Vous remarquerez aussi comment certaines théories peuvent s'étayer mutuellement en se donnant ainsi un air supplémentaire de vérité qui n’est, en fait, qu’un produit tautologique. Comme le disait je ne sais plus qui, si vous n’avez pour outil qu’un marteau, tous les problèmes ressembleront à des clous à enfoncer. Par exemple, la vision pseudo-darwinienne du monde justifie le néolibéralisme, la compétition généralisée érigée en souverain bien. Mais, en même temps, si vous y regardez de plus près, nous avons développé une médecine en résonance avec cette vision, une médecine de la guerre aux maladies vues comme des envahisseurs et non, à l’instar d’autres traditions, comme l’expression d’un déséquilibre fondamental. On peut parler en l’occurrence d’un paradigme commun à l’économie et à la médecine.

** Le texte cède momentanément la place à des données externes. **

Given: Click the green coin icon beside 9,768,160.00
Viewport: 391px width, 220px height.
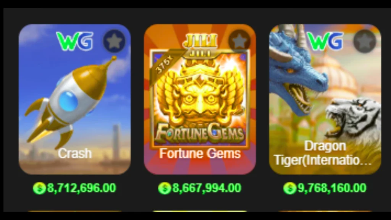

Évidemment, il nous est singulièrement difficile de remettre en question nos théories et nos croyances quand elles sont parties prenantes d’une organisation de la société qui nous procure pouvoir, richesse, renommée et sécurité. Cependant, il viendra toujours un moment où elles apparaîtront pour ce qu’elles sont devenues: un obstacle sur la route d’une compréhension plus pertinente, un empêchement arbitraire à l’expérimentation de solutions meilleures, voire tout simplement une entrave à la liberté, à la justice et au bonheur. Alors, la courbure bizarre de la lumière au voisinage du soleil, les famines récurrentes ou les dégâts du business as usual deviennent pour certains esprits un sujet prioritaire de questionnement. Un jour, un trublion se risque à provoquer les monstres. Alors, en douceur ou dans la violence, les choses devront bouger.
Il semble que, dans notre monde, il soit particulièrement mal vu de douter. C’est que le doute est liberté qui menace les pouvoirs et les rentes de situation. C’est à nous, à vous, à moi, qu’il revient de porter le doute. Comme une lumière. Personne ne le fera à notre place. C’est donc à nous qu’il revient d’avoir le courage de se mesurer aux monstres.
2 commentaires
Article à diffuser ultérieurement.
A.T.
Bravo, tout est dit!
Et c'est à nous aussi qu'il revient de soutenir ceux qui portent plus la lumière que d'autres, qui sont de véritables héros souvent transformés en ennemis publics, soumis aux pressions voire aux menaces.